BEGIN Extract provided

1

I need to handle empty input and remove the stack trace from output.

Here's a snippet of my code:

public class TestShape
{
    public static void main(String args[])
    {

        for(int i = 0; i < args.length; i++)
        {
            try
            {
                Integer.parseInt(args[i]);
            }

            catch(NumberFormatException nfe)
            {
                System.err.println("\n" + "NumberFormatException is caught" + "\n" + "Please input 1, 2 or 3 valid numbers only");
            }

            if (args.length==0 ||args.length>3||Integer.parseInt(args[i])<0)

END Extract provided
BEGIN Data excerpts

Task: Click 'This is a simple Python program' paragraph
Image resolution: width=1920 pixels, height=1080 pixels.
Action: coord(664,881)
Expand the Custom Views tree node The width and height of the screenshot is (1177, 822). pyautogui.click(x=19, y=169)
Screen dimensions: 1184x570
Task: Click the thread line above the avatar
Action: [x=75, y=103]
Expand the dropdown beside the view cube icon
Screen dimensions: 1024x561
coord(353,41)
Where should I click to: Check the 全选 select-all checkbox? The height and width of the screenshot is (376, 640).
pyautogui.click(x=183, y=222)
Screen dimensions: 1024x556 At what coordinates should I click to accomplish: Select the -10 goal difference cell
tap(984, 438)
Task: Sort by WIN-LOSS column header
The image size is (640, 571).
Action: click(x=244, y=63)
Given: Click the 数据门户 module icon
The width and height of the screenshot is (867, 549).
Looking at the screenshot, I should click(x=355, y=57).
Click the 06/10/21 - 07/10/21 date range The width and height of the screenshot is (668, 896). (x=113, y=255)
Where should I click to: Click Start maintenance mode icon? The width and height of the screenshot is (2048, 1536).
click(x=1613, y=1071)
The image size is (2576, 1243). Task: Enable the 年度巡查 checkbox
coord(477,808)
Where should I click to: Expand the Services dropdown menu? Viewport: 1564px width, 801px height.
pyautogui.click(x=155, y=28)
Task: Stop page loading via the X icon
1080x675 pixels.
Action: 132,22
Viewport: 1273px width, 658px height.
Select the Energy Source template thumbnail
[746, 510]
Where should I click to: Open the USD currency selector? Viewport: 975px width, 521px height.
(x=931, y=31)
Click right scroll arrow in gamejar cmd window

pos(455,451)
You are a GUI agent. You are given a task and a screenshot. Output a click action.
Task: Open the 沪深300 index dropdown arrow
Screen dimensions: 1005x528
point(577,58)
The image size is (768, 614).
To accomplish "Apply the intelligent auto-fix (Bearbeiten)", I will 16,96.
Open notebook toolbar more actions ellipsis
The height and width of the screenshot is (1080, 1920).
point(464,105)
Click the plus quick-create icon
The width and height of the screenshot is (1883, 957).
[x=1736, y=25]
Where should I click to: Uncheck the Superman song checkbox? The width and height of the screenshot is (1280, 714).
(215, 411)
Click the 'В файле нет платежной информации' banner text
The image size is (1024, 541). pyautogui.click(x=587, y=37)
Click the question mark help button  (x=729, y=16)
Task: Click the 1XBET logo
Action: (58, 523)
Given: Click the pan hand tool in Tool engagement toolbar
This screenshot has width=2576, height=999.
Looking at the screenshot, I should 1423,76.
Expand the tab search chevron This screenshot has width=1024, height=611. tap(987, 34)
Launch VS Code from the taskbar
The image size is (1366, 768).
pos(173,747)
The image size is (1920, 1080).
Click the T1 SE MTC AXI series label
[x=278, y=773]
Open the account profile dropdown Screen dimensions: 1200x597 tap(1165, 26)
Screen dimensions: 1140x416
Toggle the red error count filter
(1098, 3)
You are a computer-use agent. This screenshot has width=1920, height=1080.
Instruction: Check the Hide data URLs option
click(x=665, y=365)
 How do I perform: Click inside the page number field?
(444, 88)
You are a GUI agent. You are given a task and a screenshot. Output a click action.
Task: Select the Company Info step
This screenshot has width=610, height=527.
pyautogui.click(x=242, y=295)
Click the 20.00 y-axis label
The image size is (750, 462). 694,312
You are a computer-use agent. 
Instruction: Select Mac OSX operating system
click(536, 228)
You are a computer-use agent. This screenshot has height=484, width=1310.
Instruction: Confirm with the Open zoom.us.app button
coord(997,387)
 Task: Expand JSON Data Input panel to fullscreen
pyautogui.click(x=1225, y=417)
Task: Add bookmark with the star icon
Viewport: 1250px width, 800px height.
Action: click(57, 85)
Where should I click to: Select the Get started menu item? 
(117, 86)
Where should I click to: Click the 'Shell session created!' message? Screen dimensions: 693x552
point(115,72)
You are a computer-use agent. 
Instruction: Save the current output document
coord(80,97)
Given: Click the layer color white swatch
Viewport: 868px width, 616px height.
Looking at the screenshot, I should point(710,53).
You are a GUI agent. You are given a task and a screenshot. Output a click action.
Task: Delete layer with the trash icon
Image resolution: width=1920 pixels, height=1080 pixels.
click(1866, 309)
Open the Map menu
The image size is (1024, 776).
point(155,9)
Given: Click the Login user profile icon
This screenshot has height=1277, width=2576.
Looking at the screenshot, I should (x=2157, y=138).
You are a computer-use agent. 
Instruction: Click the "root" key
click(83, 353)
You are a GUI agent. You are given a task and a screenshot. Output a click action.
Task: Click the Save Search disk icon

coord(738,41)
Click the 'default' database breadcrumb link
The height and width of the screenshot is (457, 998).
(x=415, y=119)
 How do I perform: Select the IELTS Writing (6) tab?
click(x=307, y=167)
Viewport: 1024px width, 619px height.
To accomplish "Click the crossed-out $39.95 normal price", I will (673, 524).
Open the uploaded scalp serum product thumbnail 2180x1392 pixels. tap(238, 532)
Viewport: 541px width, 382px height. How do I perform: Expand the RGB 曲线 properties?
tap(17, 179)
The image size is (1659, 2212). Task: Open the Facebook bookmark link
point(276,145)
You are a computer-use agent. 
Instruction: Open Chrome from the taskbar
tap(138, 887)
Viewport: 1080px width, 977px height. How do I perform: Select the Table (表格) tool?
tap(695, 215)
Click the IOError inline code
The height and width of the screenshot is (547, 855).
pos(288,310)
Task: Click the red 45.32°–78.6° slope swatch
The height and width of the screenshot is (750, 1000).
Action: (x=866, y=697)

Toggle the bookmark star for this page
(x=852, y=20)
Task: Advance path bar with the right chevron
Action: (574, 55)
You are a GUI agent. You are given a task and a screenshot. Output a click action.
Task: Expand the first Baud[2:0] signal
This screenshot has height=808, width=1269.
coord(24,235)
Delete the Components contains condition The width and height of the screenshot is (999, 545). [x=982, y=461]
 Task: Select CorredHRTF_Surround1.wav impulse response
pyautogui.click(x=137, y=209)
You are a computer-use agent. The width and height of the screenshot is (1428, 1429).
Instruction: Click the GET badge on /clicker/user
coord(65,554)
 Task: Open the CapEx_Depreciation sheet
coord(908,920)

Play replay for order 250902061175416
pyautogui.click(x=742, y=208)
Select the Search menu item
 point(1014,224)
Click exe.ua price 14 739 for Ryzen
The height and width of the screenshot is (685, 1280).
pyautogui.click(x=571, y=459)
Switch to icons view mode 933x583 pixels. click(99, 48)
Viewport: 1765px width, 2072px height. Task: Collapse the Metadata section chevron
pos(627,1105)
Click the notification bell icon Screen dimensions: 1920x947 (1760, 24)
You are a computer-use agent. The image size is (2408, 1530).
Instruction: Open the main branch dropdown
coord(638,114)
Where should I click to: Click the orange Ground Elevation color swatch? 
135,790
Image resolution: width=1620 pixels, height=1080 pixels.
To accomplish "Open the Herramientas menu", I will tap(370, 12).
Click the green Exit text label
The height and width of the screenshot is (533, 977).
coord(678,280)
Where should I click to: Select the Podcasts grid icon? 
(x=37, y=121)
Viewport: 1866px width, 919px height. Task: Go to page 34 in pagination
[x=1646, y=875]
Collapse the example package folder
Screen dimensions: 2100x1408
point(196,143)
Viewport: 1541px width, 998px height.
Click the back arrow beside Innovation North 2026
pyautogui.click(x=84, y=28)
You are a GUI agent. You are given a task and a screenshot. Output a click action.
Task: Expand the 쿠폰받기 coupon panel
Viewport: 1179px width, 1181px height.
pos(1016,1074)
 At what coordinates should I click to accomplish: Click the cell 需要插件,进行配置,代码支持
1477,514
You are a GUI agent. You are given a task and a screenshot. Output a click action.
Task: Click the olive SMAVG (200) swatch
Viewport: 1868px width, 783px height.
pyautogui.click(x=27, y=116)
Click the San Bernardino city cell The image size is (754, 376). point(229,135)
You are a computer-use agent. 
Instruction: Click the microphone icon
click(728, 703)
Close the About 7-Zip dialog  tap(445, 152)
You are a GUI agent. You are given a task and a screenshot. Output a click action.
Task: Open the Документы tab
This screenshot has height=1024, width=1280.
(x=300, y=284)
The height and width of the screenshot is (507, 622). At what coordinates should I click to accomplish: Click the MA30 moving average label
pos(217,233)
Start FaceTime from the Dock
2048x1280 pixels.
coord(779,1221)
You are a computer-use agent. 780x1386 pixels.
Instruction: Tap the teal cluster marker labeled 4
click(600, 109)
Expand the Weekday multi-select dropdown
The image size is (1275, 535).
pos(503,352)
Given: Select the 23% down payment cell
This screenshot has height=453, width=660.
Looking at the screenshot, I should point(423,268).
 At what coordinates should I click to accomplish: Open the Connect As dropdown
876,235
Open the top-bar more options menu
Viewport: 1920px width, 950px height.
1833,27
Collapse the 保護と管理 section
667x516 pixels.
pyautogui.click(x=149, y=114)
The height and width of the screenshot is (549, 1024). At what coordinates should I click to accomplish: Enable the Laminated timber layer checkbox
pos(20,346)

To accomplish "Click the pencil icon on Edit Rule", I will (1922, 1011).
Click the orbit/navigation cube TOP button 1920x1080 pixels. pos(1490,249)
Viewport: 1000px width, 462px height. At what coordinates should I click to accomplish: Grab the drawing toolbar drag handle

END Data excerpts

→ Goal 1
In the Java forum post, which exception does the catch block handle?
→ Goal 2
In the Java forum post, list each condition tested in the final if statement.

→ Exercise answer 1
NumberFormatException

→ Exercise answer 2
- args.length==0
- args.length>3
- Integer.parseInt(args[i])<0